*What this task involves*
Beneath this instruction is a block of data; output from it exactly the lines that run from the one containing "Given: Click the copy icon next to emoji icon" through the one containing "1062x726 pixels.", inclusive.
*** Excerpted records ***
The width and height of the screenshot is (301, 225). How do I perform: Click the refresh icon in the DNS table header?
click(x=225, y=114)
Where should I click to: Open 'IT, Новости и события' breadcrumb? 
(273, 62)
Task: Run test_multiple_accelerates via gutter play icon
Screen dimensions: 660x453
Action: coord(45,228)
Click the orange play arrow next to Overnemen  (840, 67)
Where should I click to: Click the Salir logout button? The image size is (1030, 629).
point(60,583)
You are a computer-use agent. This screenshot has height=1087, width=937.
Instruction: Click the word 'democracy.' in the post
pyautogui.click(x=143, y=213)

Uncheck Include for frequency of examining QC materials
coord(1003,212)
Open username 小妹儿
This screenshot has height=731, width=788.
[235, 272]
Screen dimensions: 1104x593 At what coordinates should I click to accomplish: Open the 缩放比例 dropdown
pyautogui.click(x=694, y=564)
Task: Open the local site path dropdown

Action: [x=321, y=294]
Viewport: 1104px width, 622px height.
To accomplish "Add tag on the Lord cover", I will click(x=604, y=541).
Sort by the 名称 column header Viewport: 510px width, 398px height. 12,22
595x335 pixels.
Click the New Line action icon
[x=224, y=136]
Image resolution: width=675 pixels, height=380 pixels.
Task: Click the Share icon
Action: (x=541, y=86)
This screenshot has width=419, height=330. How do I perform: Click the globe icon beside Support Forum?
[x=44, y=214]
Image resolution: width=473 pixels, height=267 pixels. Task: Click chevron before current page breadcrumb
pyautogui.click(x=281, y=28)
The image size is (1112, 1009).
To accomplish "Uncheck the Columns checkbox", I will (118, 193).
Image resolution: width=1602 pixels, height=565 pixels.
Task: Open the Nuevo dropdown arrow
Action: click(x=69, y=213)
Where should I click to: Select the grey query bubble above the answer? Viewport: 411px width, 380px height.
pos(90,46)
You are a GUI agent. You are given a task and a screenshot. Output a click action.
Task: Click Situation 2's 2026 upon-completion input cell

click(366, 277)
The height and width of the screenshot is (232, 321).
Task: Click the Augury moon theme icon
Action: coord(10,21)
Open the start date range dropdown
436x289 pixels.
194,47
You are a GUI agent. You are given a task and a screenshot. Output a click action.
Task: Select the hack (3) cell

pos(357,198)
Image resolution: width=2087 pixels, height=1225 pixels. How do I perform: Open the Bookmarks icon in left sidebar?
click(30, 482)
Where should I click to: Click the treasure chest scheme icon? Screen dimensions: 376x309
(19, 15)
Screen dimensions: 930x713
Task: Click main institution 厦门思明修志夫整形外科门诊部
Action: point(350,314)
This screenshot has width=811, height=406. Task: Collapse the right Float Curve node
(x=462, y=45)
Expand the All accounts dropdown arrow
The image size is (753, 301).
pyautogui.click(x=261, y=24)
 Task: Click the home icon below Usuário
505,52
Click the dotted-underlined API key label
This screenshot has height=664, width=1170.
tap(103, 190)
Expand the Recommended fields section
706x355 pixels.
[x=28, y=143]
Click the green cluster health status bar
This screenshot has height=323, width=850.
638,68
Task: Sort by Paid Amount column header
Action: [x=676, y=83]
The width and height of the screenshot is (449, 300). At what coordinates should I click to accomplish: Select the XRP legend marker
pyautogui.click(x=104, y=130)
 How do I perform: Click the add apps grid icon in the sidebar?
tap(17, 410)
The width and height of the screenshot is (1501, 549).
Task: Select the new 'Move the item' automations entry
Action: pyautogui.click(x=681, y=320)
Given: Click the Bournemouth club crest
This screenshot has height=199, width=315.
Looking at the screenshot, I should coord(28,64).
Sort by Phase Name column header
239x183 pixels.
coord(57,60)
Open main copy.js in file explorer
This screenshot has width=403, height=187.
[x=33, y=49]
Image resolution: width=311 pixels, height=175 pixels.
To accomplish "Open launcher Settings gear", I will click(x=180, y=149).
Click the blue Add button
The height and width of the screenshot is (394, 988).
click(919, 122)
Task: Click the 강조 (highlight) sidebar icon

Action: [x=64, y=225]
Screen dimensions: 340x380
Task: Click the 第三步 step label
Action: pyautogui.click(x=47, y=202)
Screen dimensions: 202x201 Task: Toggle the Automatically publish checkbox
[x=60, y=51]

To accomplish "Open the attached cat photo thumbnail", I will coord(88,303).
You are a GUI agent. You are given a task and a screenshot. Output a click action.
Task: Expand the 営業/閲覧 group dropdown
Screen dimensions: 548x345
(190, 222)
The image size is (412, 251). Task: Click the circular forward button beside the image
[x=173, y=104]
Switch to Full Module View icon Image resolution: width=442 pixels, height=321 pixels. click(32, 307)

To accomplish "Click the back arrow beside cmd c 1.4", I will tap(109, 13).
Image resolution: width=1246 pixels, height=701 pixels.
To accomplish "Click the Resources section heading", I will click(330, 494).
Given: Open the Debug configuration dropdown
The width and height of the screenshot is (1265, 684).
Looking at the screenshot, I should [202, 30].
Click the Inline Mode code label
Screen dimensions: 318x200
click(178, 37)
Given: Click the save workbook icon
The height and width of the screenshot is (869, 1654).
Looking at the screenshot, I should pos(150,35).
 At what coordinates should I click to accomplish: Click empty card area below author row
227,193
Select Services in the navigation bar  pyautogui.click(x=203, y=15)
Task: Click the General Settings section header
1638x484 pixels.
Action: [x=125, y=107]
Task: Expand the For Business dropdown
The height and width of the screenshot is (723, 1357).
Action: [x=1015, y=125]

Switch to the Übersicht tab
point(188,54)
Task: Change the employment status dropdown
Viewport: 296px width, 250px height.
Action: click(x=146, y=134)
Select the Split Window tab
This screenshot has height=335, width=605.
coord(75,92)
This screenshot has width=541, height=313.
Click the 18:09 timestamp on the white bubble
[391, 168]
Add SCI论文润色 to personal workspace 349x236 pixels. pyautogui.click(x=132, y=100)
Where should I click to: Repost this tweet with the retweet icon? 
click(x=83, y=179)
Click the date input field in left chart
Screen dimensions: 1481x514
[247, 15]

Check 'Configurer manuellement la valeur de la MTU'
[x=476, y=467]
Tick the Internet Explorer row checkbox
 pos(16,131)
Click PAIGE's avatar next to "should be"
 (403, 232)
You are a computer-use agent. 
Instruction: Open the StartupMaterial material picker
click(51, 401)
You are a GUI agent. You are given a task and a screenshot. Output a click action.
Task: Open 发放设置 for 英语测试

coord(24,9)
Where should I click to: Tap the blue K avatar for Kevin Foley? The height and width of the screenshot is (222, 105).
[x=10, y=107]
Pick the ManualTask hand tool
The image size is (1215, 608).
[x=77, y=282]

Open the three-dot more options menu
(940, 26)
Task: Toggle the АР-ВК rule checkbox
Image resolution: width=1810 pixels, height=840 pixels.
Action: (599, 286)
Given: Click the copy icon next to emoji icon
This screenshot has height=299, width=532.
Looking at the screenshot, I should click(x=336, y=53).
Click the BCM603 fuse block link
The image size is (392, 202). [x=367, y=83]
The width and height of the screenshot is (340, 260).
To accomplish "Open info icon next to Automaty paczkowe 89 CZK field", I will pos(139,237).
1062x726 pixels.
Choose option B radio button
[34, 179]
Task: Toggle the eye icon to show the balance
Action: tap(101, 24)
***
*Reply to the exercise*
Given: Click the copy icon next to emoji icon
This screenshot has height=299, width=532.
Looking at the screenshot, I should click(x=336, y=53).
Click the BCM603 fuse block link
The image size is (392, 202). [x=367, y=83]
The width and height of the screenshot is (340, 260).
To accomplish "Open info icon next to Automaty paczkowe 89 CZK field", I will pos(139,237).
1062x726 pixels.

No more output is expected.